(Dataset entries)
>>>

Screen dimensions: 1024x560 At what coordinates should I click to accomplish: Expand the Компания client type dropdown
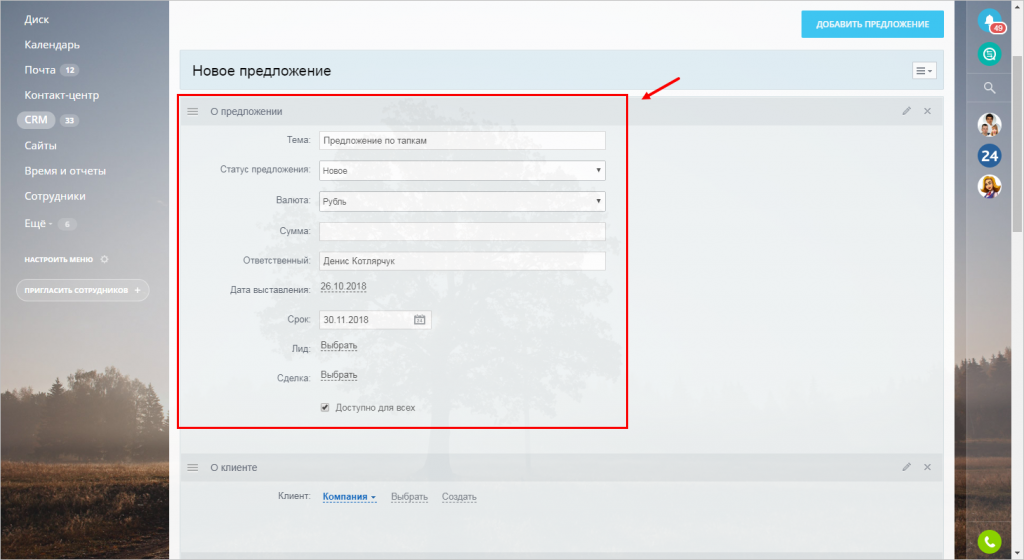[349, 497]
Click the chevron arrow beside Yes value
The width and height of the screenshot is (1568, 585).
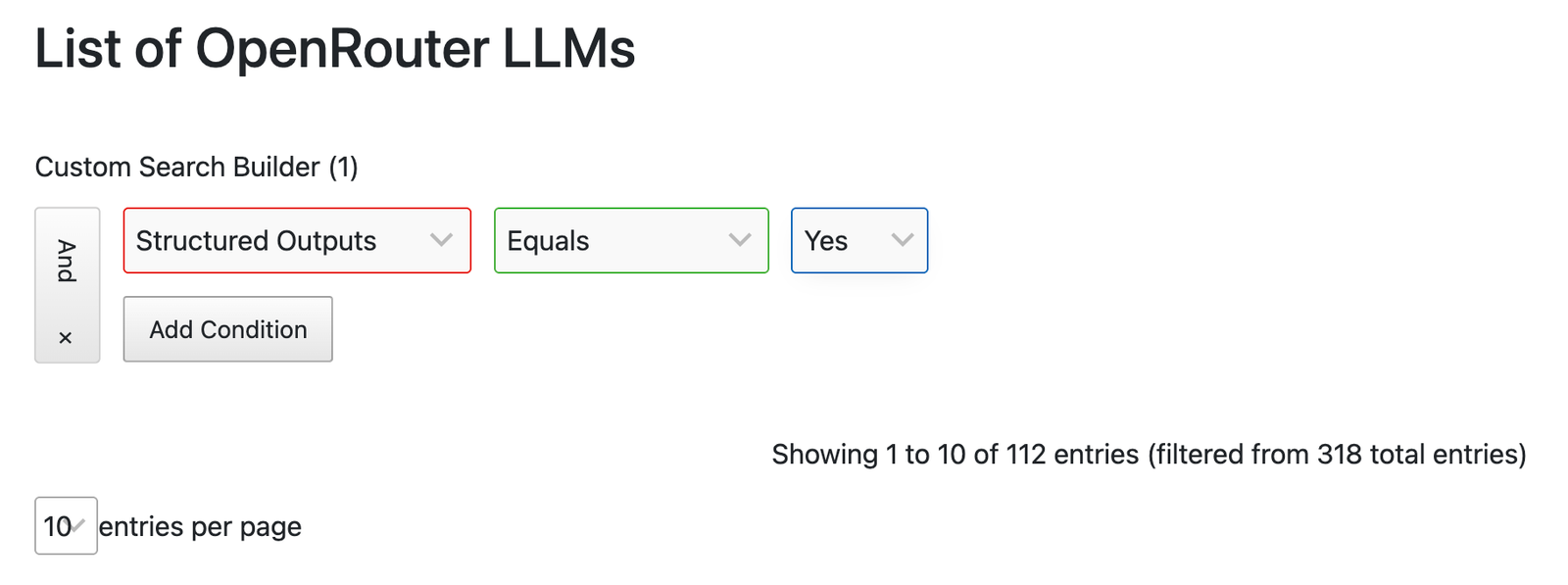pyautogui.click(x=902, y=240)
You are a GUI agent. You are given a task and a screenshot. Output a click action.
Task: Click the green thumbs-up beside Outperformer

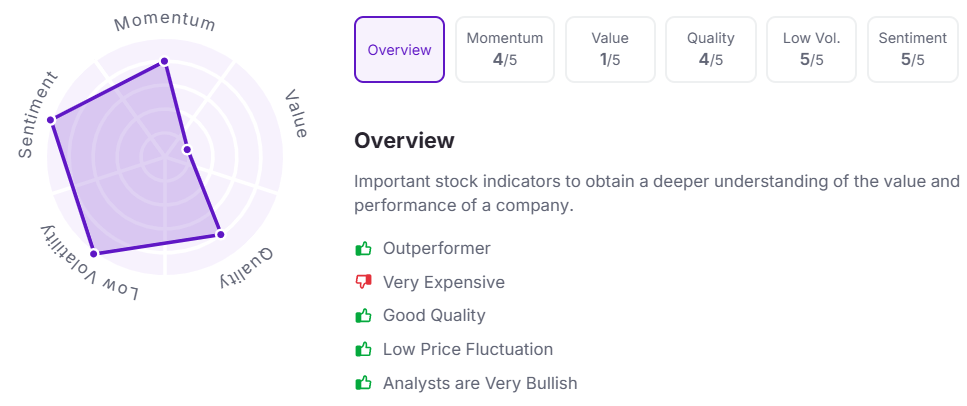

<<<

GOAL OF THE EXERCISE:
There should be an exact restatement of the lines from the line with "Click the chevron arrow beside Yes value" through the last line of the entries above, and no pictures in it.

SOLUTION FOR THIS EXERCISE:
Click the chevron arrow beside Yes value
The width and height of the screenshot is (1568, 585).
pyautogui.click(x=902, y=240)
You are a GUI agent. You are given a task and a screenshot. Output a click action.
Task: Click the green thumbs-up beside Outperformer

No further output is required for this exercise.